On the other hand, a key disadvantage of routine data use is that the measures used to capture this information tend not to be as sensitive as those used data is collected. This lack of sensitivity risks flattening the impact of findings or reducing them to non-significance.

Given these methodological challenges, it is especially noteworthy that the Building Blocks follow-up study observed a statistically significant and consistent educational advantage for FNP children that was maintained five years after programme completion. Specifically, FNP children were more likely to be assessed by their teachers as achieving a good level of development through the Early Years Foundation Stage Profile (EYFSP) at reception (age 4) and as reaching their expected standard in reading at key stage 1 (age 6). Although the overall five percentage point advantage for FNP children seems modest, these findings show that FNP improves outcomes for vulnerable young children in a way that is consistent with intervention’s theory of change and was expected to add value within the UK.

From our perspective, these outcomes are also significant from the standpoint of children’s development. As we observed in our 2017 report, Language as a child wellbeing indicator, cognitive capabilities during the early years are consistently associated with children’s success at school and entry into the workforce. While Early Years Foundation Stage Profile and Key Stage 1 scores are not perfect predictors of academic success, they are reliable predicators, and so they are considered to be indicative of improved life chances (e.g. Atkinson et al., 2021; Treadaway, 2019).

It is also important to consider these findings in light of the benefits achieved by other interventions offered to vulnerable families. Improved cognitive outcomes are in fact rare for these types of programmes, with our Foundations for Life report identifying only five (out of a total of 20 assessed) with evidence of improving cognitive outcomes. FNP was the only one of these five with evidence of an improved cognitive outcome lasting five years or longer.


More needs to be done

While these findings make clear that FNP has the potential to improve the life chances of highly vulnerable children, it is also clear that the intervention does not solve all problems. In this respect, the follow-up Building Blocks evaluation also found that FNP was unsuccessful in reducing rates of child maltreatment, observing that over 20% of participants in both groups were on the child protection register or identified as a child-in-need.
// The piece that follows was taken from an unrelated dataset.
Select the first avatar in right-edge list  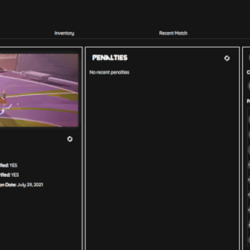tap(249, 119)

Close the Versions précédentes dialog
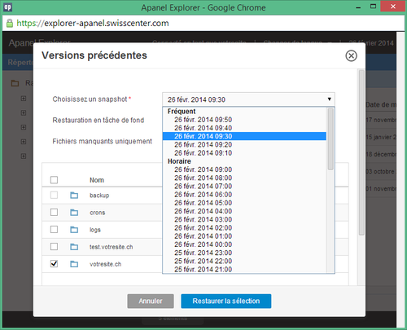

This rate is unprecedently high in comparison to the rate of 2.5% in the general child population and underscores the extreme disadvantage of the FNP recipients. In fact, recent studies show that teenage mothers and their children may be more vulnerable today than they were 10 years ago.

These findings suggest that the support provided by the current FNP model may not be sufficient for reducing rates of child maltreatment in these highly vulnerable children. Although the optimal level of support for these disadvantaged families remains unknown, it is clear that the national FNP unit is aware of these unmet needs and testing and adapting the programme in order to meet them.

These sobering findings also highlight the difficulties involved reducing child maltreatment more generally. These challenges do not mean, however, that we should stop trying. At the same time, the positive educational outcomes observed by the Building Blocks trial offer a glimmer of hope. Given that hope is thin on the ground these days, it is important that we keep it in sight, and continue to consider how it can be nurtured.